A major effort has been made by the structural biology community to develop user-friendly software for the use of biologists. However, structural projects become more and more challenging and their solution often relies on a combination of information from various sources. Here, it is described how X-ray data, normal-mode analysis (NMA) and electron-microscopy (EM) data can be successfully combined in order to obtain a molecular-replacement (MR) solution for crystal structures containing multimeric molecules. NMA is used to simulate computationally the inherent internal flexibility of the monomer and thus enhance, together with the crystal noncrystallographic symmetry (NCS), the MR capabilities. NCS is also used to obtain a reliable EM reconstruction, which is then employed as a filter to construct oligomers starting from monomers. The feasibility of the direct use of EM reconstructions as a template for MR when the X-ray and EM data resolutions overlap is also discussed.
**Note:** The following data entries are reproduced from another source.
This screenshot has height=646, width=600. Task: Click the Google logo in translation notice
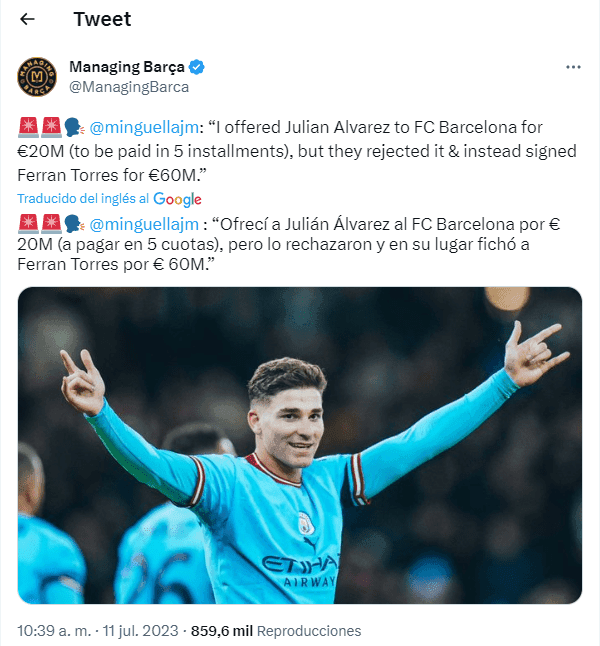tap(177, 199)
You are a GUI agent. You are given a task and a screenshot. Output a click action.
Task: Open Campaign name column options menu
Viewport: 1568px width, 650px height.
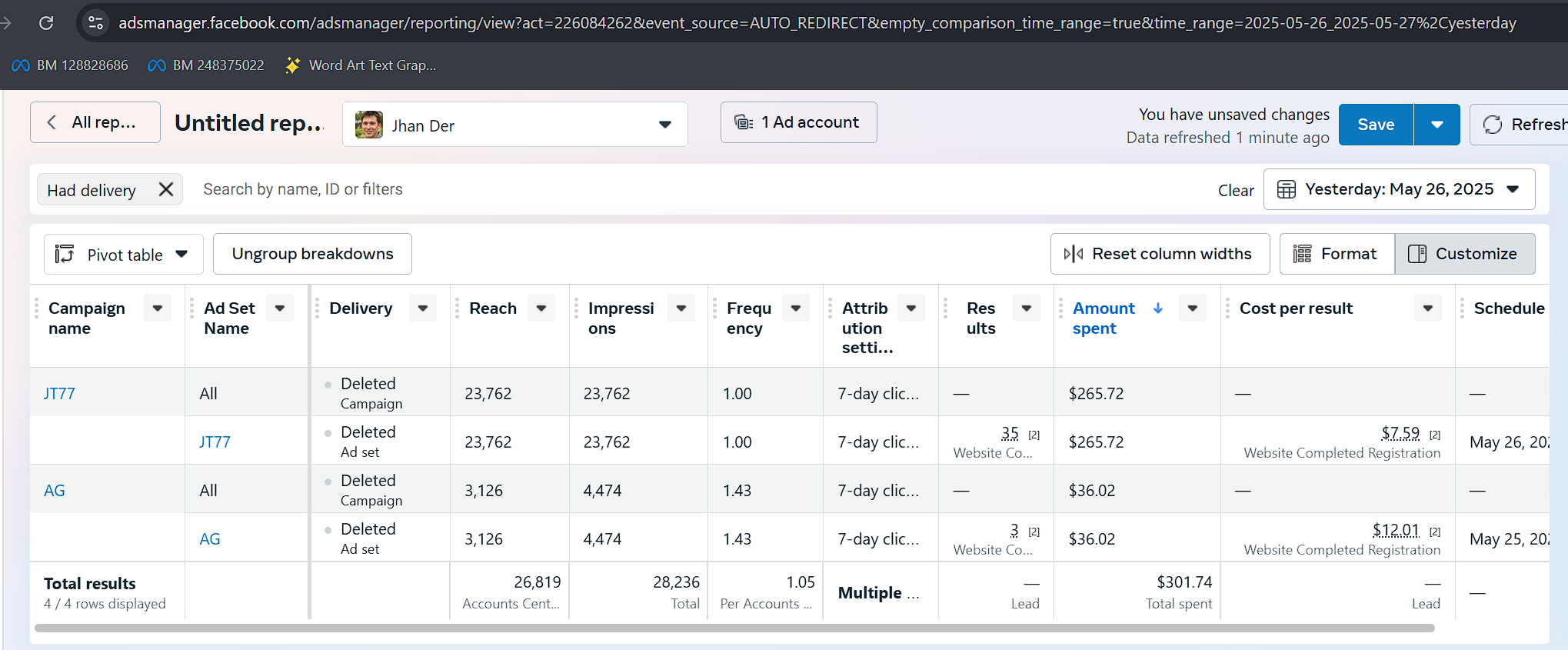158,308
结构生物学界已付出巨大努力,为生物学家开发用户友好型软件。然而,结构项目变得越来越具有挑战性,其解决方案往往依赖于来自各种来源的信息组合。本文描述了如何成功地将X射线数据、正常模式分析(NMA)和电子显微镜(EM)数据相结合,以获得包含多聚体分子的晶体结构的分子置换(MR)解决方案。NMA用于通过计算模拟单体固有的内部灵活性,从而与晶体非晶体学对称性(NCS)一起增强MR能力。NCS还用于获得可靠的EM重建,然后将其用作从单体构建寡聚体的过滤器。本文还讨论了在X射线和EM数据分辨率重叠时,直接将EM重建用作MR模板的可行性。